Our modern understanding of belief now shows that group decisions under a high need for closure mirror individual ones. In today’s ultra-uncertain world, with shifting economic and cultural realities, some groups naturally grab for far-fetched conspiracy theories while others fall back on hardline core beliefs. Experiments show that under time pressure to resolve an issue, groups marginalize members who voice opposition to a given consensus. Another study found that when stressful noise was introduced into decision-making group discussions, group members tolerated no opposition to their core beliefs. One 2012 study showed that the heightened need for closure has links to “support for militancy, torture, the use of secret prisons in foreign countries, and the notion that national security is more important than individual rights.” One can only see militant Islam as the quest for certainty in an uncertain modern world

If this sounds familiar, it should.

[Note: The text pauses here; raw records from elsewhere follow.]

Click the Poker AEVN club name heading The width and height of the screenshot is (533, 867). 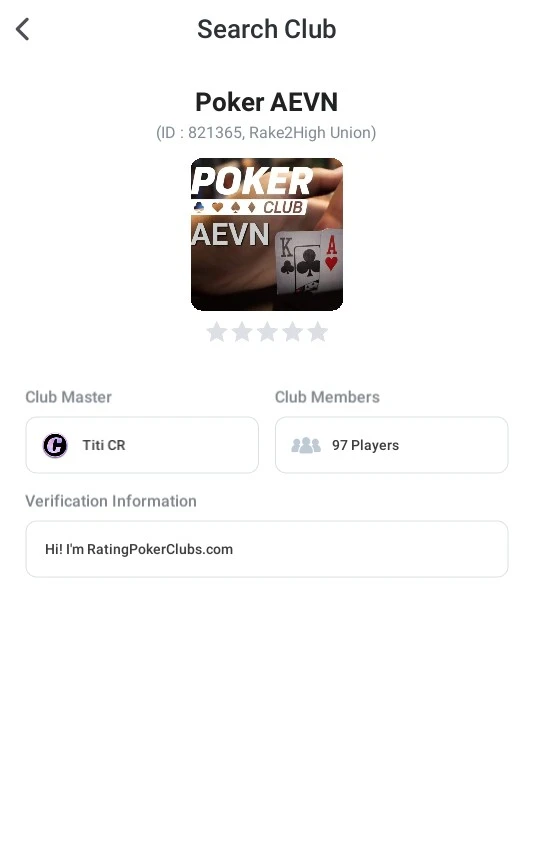[x=266, y=102]
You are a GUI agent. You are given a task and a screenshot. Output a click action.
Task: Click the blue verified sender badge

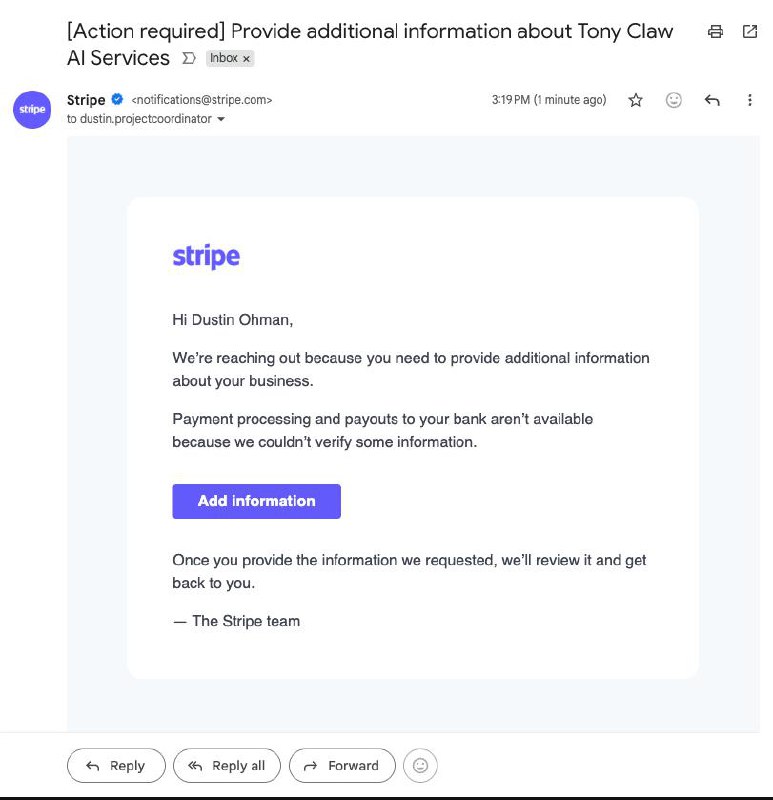click(x=117, y=100)
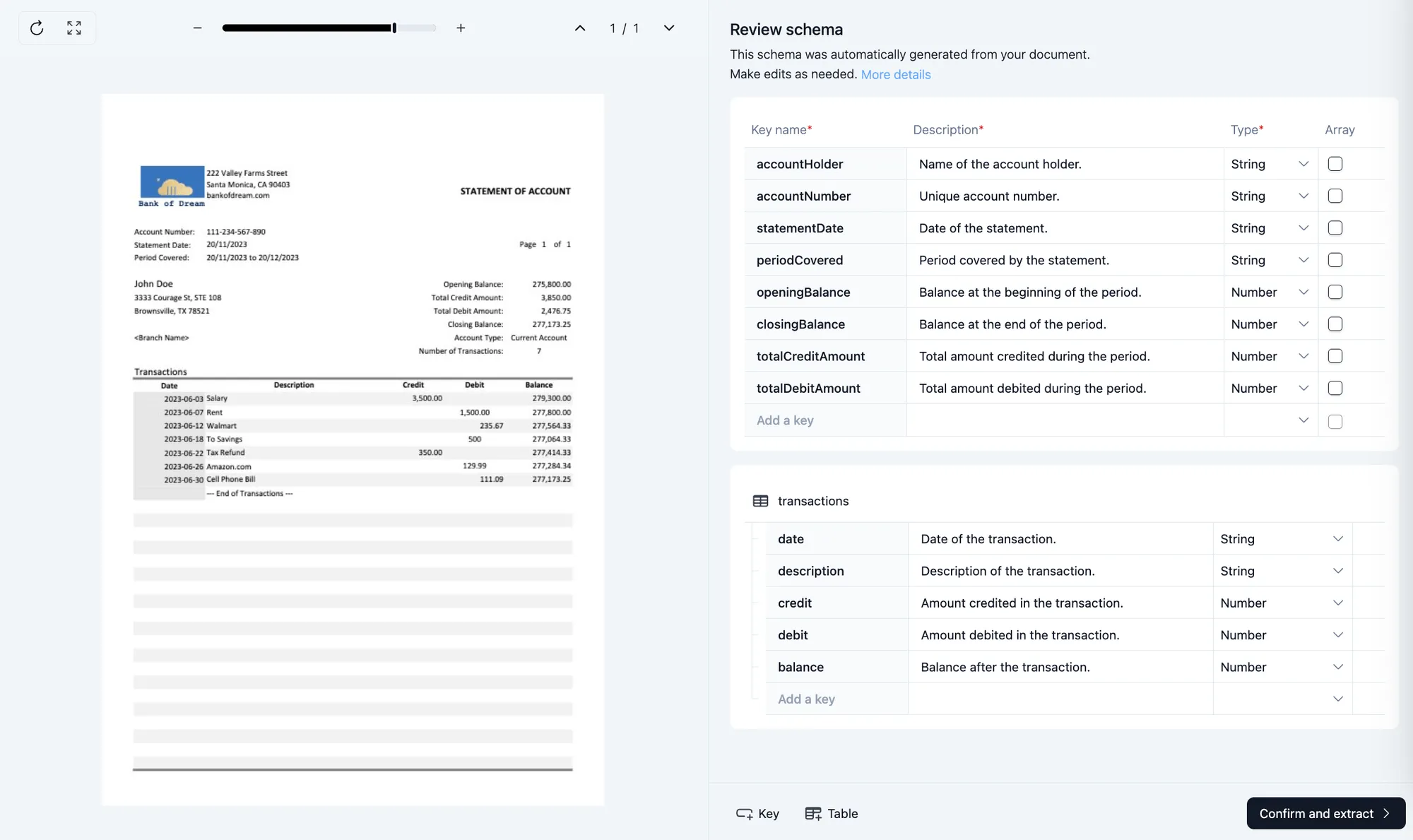Add a new Key with the Key button
Screen dimensions: 1413x840
[757, 813]
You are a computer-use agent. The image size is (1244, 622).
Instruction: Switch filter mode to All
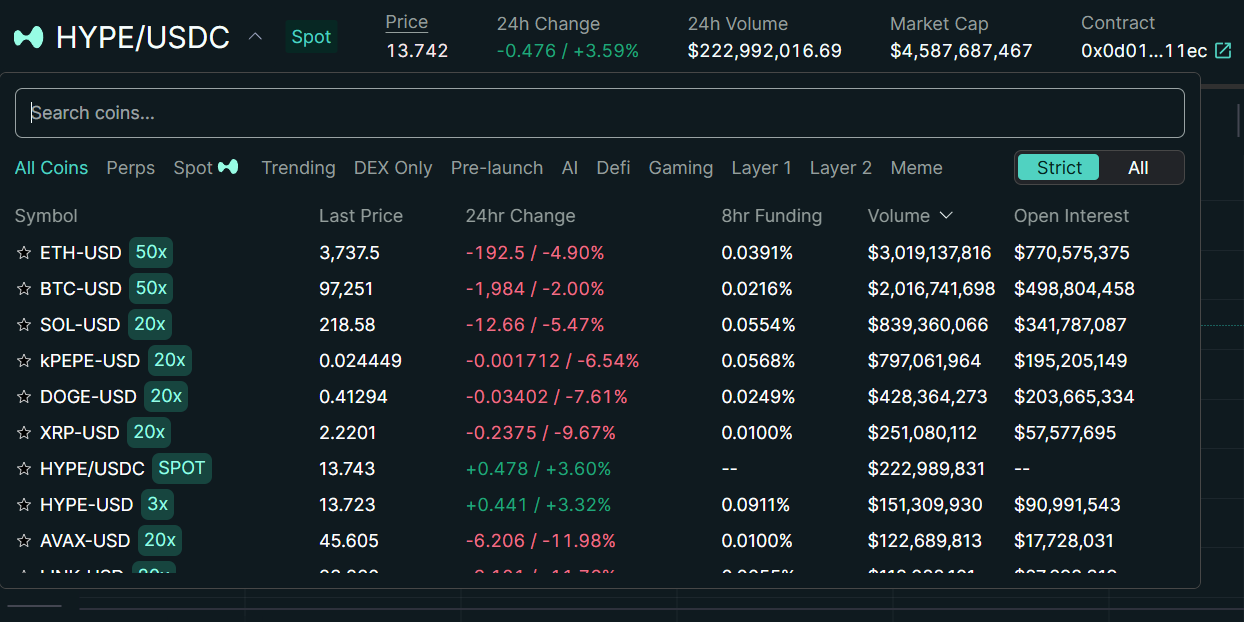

Voters regularly lend an ear to any demagogue who offers simple solutions to profound problems by easing their supporters into a comfort zone of core beliefs and deep conspiracy. “The Jews”, Hitler told the Germans, “are the source of your problems.”   “Let’s destroy Saddam Hussein,” said George W. Bush, “and create a bright shining democracy in Iraq.” To counteract our need for immediate clarity, all of us should pause in our deliberations and dwell amid our feelings of uncertainty and confusion. Revisit our problems in different moods. Embrace confusion.

Henri Matisse once said that when he ate a tomato he looked at it like everyone else, but that when he painted a tomato, he saw it differently. By seeing the tomato as a collection of colors and shades, Matisse painted it faithfully.